WHAT YOU HAVE TO DO
With the line that contains "Task: Click the axis label 0.5" as the final line, return every line from the start of the data below exactly.

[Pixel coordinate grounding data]
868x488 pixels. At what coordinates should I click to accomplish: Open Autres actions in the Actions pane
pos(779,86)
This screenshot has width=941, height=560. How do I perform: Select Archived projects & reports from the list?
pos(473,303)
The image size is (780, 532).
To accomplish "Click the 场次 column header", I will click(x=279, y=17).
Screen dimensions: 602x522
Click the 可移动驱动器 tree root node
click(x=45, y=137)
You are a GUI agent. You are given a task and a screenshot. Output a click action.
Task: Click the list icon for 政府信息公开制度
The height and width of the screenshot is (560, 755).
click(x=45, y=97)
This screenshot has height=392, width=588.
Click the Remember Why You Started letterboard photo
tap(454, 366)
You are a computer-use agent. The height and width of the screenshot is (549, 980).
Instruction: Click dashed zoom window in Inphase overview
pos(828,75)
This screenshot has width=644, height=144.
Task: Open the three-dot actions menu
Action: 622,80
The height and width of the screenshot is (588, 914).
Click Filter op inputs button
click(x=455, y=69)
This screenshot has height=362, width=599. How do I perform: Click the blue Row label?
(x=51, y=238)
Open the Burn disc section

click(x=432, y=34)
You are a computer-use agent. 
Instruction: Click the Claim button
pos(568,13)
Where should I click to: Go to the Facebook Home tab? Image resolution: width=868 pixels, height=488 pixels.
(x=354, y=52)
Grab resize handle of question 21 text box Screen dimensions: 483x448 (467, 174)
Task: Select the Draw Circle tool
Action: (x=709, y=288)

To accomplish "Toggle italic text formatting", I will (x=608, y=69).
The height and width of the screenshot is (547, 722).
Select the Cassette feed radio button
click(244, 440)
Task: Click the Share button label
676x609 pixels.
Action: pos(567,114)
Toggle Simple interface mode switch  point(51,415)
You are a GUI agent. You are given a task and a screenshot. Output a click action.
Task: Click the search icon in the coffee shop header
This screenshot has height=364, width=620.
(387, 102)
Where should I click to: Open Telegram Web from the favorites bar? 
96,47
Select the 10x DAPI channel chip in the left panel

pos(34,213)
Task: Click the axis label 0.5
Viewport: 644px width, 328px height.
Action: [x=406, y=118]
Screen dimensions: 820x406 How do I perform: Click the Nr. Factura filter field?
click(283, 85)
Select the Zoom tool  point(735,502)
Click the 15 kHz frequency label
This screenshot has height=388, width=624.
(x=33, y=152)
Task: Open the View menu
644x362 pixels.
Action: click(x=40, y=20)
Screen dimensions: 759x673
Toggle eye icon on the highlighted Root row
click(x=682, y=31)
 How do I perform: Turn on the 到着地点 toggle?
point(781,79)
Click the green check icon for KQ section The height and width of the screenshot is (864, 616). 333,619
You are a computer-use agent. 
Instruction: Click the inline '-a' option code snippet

EXPECTED ANSWER
868x488 pixels. At what coordinates should I click to accomplish: Open Autres actions in the Actions pane
pos(779,86)
This screenshot has width=941, height=560. How do I perform: Select Archived projects & reports from the list?
pos(473,303)
The image size is (780, 532).
To accomplish "Click the 场次 column header", I will click(x=279, y=17).
Screen dimensions: 602x522
Click the 可移动驱动器 tree root node
click(x=45, y=137)
You are a GUI agent. You are given a task and a screenshot. Output a click action.
Task: Click the list icon for 政府信息公开制度
The height and width of the screenshot is (560, 755).
click(x=45, y=97)
This screenshot has height=392, width=588.
Click the Remember Why You Started letterboard photo
tap(454, 366)
You are a computer-use agent. The height and width of the screenshot is (549, 980).
Instruction: Click dashed zoom window in Inphase overview
pos(828,75)
This screenshot has width=644, height=144.
Task: Open the three-dot actions menu
Action: 622,80
The height and width of the screenshot is (588, 914).
Click Filter op inputs button
click(x=455, y=69)
This screenshot has height=362, width=599. How do I perform: Click the blue Row label?
(x=51, y=238)
Open the Burn disc section

click(x=432, y=34)
You are a computer-use agent. 
Instruction: Click the Claim button
pos(568,13)
Where should I click to: Go to the Facebook Home tab? Image resolution: width=868 pixels, height=488 pixels.
(x=354, y=52)
Grab resize handle of question 21 text box Screen dimensions: 483x448 (467, 174)
Task: Select the Draw Circle tool
Action: (x=709, y=288)

To accomplish "Toggle italic text formatting", I will (x=608, y=69).
The height and width of the screenshot is (547, 722).
Select the Cassette feed radio button
click(244, 440)
Task: Click the Share button label
676x609 pixels.
Action: pos(567,114)
Toggle Simple interface mode switch  point(51,415)
You are a GUI agent. You are given a task and a screenshot. Output a click action.
Task: Click the search icon in the coffee shop header
This screenshot has height=364, width=620.
(387, 102)
Where should I click to: Open Telegram Web from the favorites bar? 
96,47
Select the 10x DAPI channel chip in the left panel

pos(34,213)
Task: Click the axis label 0.5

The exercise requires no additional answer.